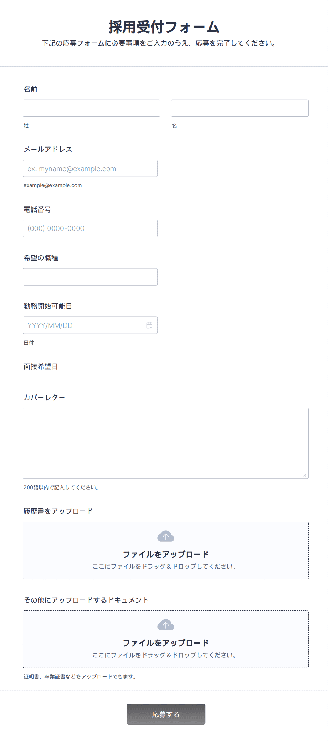Click inside the カバーレター text area

pos(165,443)
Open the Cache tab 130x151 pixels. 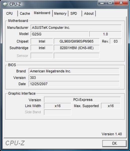[x=25, y=13]
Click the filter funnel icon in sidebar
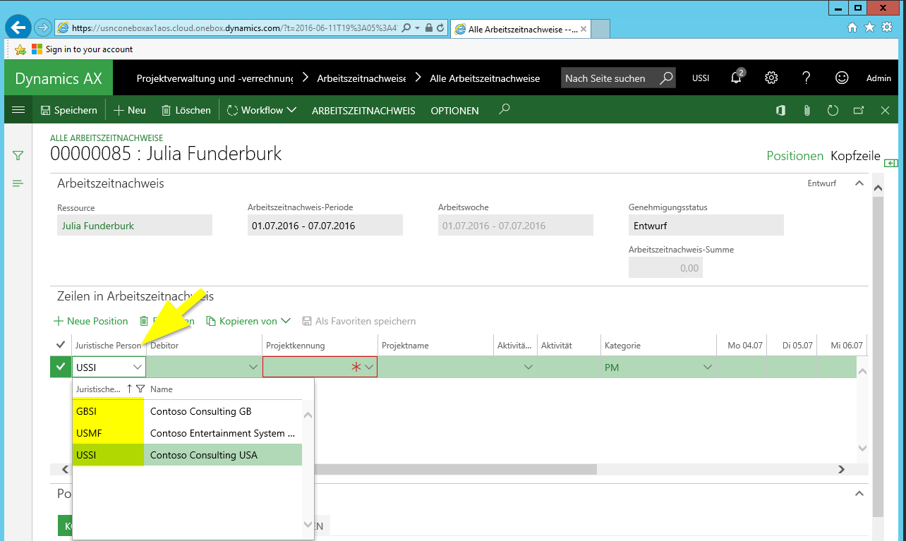Screen dimensions: 906x541 tap(18, 155)
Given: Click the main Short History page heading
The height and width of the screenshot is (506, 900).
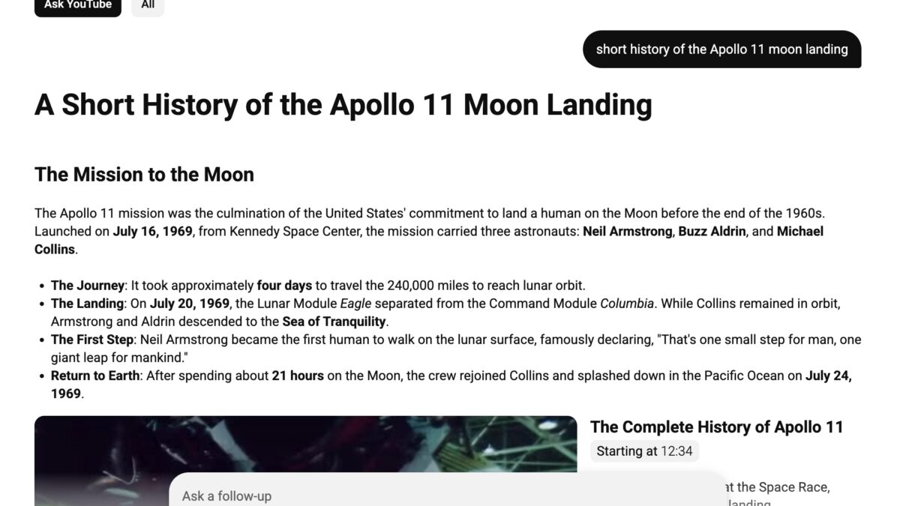Looking at the screenshot, I should 343,105.
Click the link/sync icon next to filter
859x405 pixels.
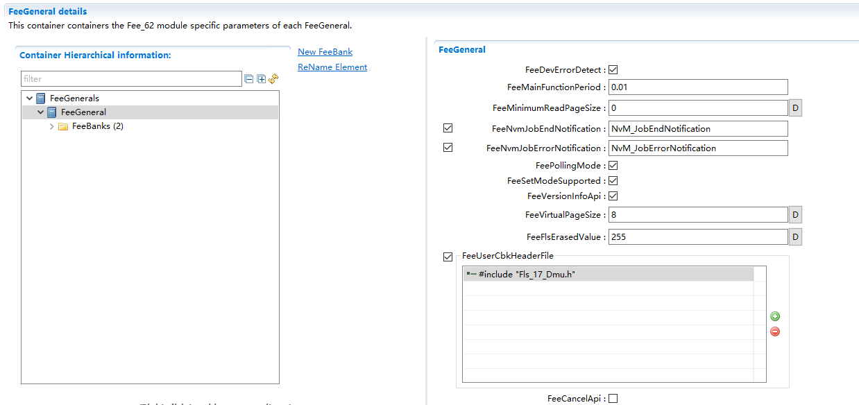[x=273, y=79]
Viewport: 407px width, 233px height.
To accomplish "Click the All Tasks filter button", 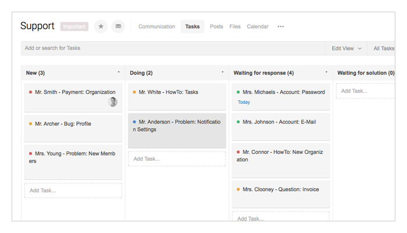I will coord(384,48).
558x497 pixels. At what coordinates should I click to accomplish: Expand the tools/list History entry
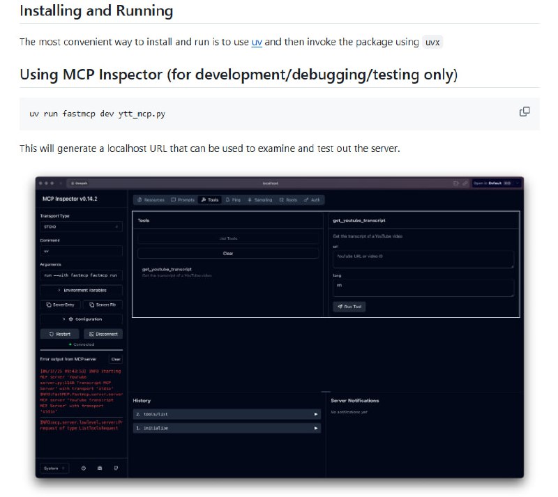[x=316, y=413]
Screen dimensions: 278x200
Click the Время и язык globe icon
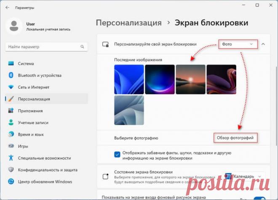[11, 134]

━━━━━━

Work to complete
Look above for the line containing "Click the filter funnel icon in sidebar" and the line containing "Viewport: 407px width, 233px height.", then reproduce both and everything between them exactly, pictures omitted.

Output below
Click the filter funnel icon in sidebar
Screen dimensions: 906x541 tap(18, 155)
Given: Click the main Short History page heading
The height and width of the screenshot is (506, 900).
Looking at the screenshot, I should 343,105.
Click the link/sync icon next to filter
859x405 pixels.
[x=273, y=79]
Viewport: 407px width, 233px height.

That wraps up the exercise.